In the last week I’ve realized my students are becoming more comfortable with me.  Some of then now sleep during class or otherwise check out mentally from the lesson, others sit and chat like my class is the hang out spot– not meant for actual learning, and I swear one of my sixth grade girls tells me everyday to “fuck off” in Korean.

The Best though is playing “Kung-Fu” with the 5th graders. In between classes we hold fake sparring matches where Mr. Woodson displays some fancy matial arts whilst making punching sounds and crazy facial expressions. It’s quite dramatic.  I’m pretty sure it pisses my co-teacher off, but I couldn’t care less. It’s fun as all hell and it breaks up the monotony of teaching boring lessons. It was during one of these kung-fu matches that I experienced an attempted dong-chim or “kancho,” as the Japanese call it.

Here I am pretending to snap a kids neck (the ultimate fatality move while playing kung-fu), when all of a sudden I feel a sharp pointy jab on my the left  side of my buttocks. I turn around and find one of my students grinning with his hands clasped together in the classic dong-chim stance. The little bugger missed my ass hole by mere inches.

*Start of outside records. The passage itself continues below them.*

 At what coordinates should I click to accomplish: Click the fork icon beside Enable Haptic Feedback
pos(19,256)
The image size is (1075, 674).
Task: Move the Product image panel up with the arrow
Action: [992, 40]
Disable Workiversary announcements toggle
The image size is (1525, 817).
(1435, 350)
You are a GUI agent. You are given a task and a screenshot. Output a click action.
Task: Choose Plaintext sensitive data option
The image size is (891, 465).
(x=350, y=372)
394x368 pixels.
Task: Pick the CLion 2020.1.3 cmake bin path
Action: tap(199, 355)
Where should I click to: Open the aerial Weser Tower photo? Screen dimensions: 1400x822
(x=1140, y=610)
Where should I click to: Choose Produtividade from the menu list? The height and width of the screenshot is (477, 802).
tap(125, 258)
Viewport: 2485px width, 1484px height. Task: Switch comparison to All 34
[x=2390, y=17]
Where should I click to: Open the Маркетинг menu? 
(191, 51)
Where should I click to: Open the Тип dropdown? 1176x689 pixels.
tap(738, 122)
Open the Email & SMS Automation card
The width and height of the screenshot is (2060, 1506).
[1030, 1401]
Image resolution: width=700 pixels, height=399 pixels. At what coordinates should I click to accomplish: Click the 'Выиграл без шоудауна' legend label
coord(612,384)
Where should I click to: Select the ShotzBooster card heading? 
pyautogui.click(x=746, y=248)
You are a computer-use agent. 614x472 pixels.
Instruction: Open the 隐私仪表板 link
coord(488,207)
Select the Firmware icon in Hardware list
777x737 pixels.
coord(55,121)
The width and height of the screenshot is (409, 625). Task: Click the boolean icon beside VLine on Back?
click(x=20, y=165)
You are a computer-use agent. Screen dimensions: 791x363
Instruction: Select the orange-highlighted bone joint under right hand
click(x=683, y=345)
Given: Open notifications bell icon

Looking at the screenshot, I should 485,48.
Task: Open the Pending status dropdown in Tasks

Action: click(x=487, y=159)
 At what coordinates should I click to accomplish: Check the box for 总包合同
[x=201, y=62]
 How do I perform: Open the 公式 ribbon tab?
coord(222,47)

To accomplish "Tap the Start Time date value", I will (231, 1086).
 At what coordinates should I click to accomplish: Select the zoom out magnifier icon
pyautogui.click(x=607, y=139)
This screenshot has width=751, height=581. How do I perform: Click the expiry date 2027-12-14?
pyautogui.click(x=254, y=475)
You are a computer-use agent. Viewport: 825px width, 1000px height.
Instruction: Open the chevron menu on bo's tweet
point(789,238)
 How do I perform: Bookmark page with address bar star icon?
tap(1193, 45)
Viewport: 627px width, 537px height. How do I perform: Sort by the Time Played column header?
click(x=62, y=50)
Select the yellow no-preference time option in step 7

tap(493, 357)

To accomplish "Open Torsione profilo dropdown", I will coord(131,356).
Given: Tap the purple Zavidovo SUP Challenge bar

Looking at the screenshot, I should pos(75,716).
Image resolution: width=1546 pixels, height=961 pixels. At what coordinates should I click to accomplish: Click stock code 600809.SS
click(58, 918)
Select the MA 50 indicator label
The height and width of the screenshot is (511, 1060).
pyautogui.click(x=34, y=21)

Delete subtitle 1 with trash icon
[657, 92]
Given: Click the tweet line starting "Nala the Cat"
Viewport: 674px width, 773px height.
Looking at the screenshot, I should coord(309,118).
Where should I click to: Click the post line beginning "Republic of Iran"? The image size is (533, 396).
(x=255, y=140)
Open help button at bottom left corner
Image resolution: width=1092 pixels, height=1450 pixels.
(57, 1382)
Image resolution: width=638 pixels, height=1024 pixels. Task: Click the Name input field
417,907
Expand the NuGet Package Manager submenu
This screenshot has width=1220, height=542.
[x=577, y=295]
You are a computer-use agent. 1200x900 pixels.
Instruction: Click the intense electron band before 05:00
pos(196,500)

I look around to make sure no adults are watching before issuing a quick chop to the culprit’s throat–hopefully ensuring the incident never happens again.

I’ve been told that the attempted dong-chim is a sign that the children like me and are comfortable with me as their teacher.

My response? If dong-chim means the students are fond of me, then I would like to return to a time when they hated my fucking guts.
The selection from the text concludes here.